Ambrose Lane (ca 1791 - September 7, 1853) was an Irish-born soldier, judge and political figure. He was administrator for Prince Edward Island from October 1850 to March 1851.

Lane was born in at Lanespark County Tipperary, at Lane's Park the son of Colonel John Hamilton Lane and Jane Hunt of the de Vere Hunts , whose family owned a neighbouring property called Glangoole . They were married in nearby Ballingary on 10 Feb 1782 .

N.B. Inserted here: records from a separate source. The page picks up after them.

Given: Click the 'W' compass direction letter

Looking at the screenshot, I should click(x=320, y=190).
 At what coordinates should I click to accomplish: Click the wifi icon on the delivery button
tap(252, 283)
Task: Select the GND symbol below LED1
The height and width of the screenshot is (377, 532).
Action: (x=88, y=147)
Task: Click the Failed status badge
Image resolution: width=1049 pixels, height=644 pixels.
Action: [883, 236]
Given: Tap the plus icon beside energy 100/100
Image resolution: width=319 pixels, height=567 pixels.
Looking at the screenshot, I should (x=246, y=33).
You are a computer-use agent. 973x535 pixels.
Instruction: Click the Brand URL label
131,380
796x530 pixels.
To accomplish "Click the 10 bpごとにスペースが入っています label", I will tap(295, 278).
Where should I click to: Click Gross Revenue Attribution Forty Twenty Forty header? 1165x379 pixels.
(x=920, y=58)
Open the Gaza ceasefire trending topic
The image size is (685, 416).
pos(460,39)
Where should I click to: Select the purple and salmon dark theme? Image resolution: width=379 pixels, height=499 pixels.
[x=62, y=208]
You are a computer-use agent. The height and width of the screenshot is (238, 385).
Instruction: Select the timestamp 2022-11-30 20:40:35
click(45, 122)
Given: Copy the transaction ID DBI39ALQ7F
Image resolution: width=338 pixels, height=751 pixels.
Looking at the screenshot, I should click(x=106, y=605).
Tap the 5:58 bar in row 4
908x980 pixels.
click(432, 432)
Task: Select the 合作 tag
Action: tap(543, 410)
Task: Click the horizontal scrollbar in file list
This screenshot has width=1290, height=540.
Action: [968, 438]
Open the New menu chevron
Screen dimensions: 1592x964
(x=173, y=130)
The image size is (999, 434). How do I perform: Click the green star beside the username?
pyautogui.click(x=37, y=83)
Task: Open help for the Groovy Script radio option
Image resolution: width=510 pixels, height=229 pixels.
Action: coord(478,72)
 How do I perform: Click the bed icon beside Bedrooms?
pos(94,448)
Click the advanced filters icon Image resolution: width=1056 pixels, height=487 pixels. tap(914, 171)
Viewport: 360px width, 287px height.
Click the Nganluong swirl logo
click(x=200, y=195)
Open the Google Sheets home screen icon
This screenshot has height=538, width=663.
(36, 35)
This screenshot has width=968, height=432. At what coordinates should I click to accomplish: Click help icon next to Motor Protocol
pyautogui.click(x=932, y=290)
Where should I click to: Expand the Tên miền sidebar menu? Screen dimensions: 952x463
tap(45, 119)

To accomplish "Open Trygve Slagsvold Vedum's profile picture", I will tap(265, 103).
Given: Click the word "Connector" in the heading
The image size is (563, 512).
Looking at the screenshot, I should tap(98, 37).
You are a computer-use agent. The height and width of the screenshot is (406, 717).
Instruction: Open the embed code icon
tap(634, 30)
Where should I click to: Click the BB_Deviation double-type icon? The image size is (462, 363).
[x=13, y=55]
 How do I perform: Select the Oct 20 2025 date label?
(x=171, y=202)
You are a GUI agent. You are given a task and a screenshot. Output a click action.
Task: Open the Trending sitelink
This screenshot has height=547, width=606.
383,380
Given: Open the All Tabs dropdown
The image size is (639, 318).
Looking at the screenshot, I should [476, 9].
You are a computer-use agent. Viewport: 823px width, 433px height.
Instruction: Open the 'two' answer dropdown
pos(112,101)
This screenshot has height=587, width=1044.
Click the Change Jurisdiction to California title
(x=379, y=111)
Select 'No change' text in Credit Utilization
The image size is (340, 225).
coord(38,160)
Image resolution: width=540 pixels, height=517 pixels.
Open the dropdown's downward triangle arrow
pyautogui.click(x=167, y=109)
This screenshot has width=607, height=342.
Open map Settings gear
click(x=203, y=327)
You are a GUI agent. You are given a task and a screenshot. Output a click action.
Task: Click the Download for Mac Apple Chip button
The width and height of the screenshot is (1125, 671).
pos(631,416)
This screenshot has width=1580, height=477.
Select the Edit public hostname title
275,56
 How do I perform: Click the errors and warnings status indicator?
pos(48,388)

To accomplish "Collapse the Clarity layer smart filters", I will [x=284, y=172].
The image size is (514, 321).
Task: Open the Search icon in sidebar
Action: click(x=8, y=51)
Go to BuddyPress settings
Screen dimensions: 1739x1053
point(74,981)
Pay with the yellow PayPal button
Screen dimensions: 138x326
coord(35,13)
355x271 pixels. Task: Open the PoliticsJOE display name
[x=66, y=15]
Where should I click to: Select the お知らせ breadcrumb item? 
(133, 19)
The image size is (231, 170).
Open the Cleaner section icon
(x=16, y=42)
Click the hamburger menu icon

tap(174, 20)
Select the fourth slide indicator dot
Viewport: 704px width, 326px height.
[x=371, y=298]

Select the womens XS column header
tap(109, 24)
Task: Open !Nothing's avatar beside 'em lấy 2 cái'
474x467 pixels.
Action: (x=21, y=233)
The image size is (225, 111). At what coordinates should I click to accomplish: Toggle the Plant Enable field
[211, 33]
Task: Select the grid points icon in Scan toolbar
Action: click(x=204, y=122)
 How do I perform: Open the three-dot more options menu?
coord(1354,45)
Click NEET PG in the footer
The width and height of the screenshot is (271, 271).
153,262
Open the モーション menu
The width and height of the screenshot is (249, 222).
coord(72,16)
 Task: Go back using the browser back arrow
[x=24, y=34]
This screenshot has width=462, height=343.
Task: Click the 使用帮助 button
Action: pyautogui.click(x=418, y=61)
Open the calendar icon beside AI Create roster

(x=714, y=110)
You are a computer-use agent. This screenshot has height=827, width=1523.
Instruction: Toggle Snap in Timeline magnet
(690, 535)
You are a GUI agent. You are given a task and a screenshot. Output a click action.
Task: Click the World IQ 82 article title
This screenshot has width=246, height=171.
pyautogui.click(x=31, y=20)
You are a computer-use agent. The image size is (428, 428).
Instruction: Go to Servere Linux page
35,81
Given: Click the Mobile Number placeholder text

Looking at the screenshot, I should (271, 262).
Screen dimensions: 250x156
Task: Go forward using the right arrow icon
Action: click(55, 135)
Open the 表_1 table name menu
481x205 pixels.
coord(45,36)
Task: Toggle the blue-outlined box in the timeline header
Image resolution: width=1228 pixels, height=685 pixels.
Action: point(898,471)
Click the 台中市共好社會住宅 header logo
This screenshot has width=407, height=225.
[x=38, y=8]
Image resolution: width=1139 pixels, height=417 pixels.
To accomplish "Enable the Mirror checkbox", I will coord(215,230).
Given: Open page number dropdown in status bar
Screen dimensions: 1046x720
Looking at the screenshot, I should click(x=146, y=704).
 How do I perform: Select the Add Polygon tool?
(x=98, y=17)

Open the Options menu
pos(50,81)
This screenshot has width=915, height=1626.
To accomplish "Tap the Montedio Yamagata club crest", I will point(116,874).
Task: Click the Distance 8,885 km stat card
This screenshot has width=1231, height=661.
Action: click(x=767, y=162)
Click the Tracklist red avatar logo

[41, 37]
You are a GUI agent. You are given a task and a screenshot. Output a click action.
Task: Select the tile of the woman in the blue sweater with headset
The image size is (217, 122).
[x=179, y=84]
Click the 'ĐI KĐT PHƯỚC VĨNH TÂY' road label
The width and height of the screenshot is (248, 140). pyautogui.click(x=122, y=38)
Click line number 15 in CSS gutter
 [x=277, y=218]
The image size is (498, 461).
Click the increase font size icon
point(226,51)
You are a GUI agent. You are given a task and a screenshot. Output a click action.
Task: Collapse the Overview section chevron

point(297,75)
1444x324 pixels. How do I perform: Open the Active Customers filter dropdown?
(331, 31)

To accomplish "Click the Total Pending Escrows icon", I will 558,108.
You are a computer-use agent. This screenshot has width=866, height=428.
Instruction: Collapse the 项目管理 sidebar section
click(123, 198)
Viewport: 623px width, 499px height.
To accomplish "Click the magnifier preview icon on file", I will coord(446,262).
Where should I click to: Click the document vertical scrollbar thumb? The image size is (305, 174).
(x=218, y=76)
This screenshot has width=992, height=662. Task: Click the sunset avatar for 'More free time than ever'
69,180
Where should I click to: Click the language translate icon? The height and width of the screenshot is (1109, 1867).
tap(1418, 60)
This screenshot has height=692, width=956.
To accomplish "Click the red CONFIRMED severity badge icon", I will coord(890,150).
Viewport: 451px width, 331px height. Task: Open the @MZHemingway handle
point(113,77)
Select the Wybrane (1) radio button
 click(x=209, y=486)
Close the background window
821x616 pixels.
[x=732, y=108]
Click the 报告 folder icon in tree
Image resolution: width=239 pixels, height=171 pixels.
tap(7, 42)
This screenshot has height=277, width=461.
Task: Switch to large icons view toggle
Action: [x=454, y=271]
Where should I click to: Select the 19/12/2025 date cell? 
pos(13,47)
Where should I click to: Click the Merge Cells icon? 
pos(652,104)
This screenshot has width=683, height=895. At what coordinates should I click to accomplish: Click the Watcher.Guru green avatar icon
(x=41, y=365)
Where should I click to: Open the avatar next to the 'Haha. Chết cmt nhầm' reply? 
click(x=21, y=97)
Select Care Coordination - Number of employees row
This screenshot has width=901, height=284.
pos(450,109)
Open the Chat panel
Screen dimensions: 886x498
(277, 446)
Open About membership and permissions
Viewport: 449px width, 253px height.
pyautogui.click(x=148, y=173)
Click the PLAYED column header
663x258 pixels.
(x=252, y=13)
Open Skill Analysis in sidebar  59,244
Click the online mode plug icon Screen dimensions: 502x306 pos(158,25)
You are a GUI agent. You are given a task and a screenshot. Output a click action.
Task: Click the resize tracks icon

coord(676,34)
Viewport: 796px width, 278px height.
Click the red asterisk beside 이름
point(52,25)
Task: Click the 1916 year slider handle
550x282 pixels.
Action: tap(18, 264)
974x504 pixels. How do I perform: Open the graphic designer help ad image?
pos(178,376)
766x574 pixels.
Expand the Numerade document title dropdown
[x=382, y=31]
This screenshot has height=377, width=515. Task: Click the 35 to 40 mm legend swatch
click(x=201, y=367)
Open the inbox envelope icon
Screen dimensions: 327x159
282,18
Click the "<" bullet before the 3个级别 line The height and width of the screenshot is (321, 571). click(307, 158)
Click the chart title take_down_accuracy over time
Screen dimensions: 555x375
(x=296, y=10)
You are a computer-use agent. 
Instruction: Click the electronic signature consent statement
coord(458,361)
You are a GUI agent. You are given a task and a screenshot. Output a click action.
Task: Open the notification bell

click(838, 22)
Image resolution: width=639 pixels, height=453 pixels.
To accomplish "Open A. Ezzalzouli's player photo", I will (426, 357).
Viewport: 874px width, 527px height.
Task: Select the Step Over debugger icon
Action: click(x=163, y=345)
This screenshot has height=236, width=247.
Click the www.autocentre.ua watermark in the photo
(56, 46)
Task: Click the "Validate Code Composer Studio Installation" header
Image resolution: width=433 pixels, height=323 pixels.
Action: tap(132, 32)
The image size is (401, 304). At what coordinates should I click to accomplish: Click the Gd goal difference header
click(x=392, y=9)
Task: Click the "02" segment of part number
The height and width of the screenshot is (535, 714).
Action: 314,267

He joined the 99th Foot (later the 98th Foot) in 1807, reaching the rank of lieutenant before he retired on half pay on Prince Edward Island in 1818, serving as captain in the island's militia. In 1817, he married Mary, the daughter of Charles Douglass Smith. Lane was named to the island's Council by his father-in-law in 1818. He was also appointed to several posts including registrar and master of the Court of Chancery. After calls for his removal by prominent residents of the island, Smith was replaced by John Ready in 1824. Lane was later named colonial secretary and assistant justice in the Supreme Court for the island. In 1839, he was named to the Executive Council created earlier in that year. Lane served as colonial administrator for the island, temporarily in September and October 1847 during the absence of Henry Vere Huntley and later following the death of Donald Campbell until Alexander Bannerman was named the new lieutenant governor. He died in Charlottetown in 1853.